Perder el habla no es perder el lenguaje; el afónico, el mudo o el que quiere quedarse callado siguen siendo lenguaje, porque el lenguaje es su condición de humano. Y la humanidad no atiende a negociaciones, a voluntades o a mutilaciones. Hablar es algo natural pero no necesario. El voto de silencio y el voto de castidad no eliminan ni el lenguaje ni el sexo, no eliminan nuestra humanidad, sólo la mortifican.
Sofía me propuso que me acostara con su marido.
Se cuenta que el esteta John Ruskin abandonó las prácticas sexuales cuando descubrió que su esposa tenía vello en el pubis. De Schopenhauer, sabemos que su misoginia le hizo permanecer célibe toda su existencia; de Bataille, que pese a sus magistrales y sicalípticos relatos, sentía terror cuando debía hablar de sexo o cuando veía una obra de Magritte que representaba una cara en la que los ojos y la boca habían sido sustituidos por unos pechos y un pubis. Georges Sand dejó escrito que Chopin sólo tocaba el piano.

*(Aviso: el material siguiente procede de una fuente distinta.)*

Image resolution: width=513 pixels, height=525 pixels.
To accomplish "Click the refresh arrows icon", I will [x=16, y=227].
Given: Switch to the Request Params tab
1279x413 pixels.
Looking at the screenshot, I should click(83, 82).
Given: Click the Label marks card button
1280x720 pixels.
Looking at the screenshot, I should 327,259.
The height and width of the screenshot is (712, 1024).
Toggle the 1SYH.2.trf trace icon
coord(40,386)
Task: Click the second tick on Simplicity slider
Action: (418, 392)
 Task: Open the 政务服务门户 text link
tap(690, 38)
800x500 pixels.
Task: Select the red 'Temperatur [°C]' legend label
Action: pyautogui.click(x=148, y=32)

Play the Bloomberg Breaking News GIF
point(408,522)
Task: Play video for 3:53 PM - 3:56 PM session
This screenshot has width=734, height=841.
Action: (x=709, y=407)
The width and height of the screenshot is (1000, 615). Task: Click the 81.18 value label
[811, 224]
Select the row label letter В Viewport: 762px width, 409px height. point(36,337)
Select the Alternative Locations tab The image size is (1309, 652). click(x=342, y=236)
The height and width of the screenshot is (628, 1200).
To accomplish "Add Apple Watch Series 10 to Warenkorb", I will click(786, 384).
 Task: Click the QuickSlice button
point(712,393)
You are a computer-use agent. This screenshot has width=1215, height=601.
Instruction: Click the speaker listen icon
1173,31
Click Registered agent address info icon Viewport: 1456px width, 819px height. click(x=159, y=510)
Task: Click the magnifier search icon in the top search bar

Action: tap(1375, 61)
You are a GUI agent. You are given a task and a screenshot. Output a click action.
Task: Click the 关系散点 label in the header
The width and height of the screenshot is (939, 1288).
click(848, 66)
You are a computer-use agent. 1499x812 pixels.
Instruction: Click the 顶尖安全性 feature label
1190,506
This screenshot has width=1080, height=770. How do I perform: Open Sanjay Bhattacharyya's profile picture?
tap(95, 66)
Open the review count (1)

De Ruskin, Schopenhauer, Bataille o Chopin, se puede decir que tenían particularidades con la puesta en práctica de lo que su sexo les escribía. Pero ninguno de ellos murió de eso. Y a ninguno de ellos les dejó de hablar su sexo.
Hace poco volví a encontrarme con Sofía y me interesé por su ánimo. Nos sentamos en la terraza de un bar frente a dos cafés, y en su tono siempre vehemente y jovial, me habló. Llevaba veinte años de matrimonio y amaba profundamente a su esposo, pero las estrategias para evitar el «roce» se le estaban acabando. Me contó que, de joven, tuvo la regla durante seis meses, prácticamente de manera ininterrumpida, y que estaba convencida de que fue ella la que se la provocó para poder justificar el no tener encuentros sexuales con su novio de entonces. Me contó que su ginecólogo le había dicho que nunca había visto un caso de falta de deseo semejante al suyo. Me contó las dolencias que fingía frente a su parienaire, alguna de ellas tan pintoresca como que sufría un «síndrome agudo de espasmo perineal». Y me contó que, ocasionalmente, cuando todo lo demás fallaba, transigía.
Deduje de sus extensas explicaciones que, por encima de todo, lo que más le inquietaba era su presunta «anormalidad». Le expliqué que ella tenía más sexo que nadie. Que, en mi opinión, el sexo ocupaba más espacio en su cabeza que ninguna otra actividad. Que lo único que le sucedía era que no le gustaba «follar», posiblemente porque había perdido o no tenía el hábito, la «cultura», de la interacción sexual.
Ella me miró con curiosidad y, dando un brinco, me dejó con la taza de café en las manos. Se despidió rápidamente alegando no sé qué. Posiblemente le inquietó pensar que pensaba.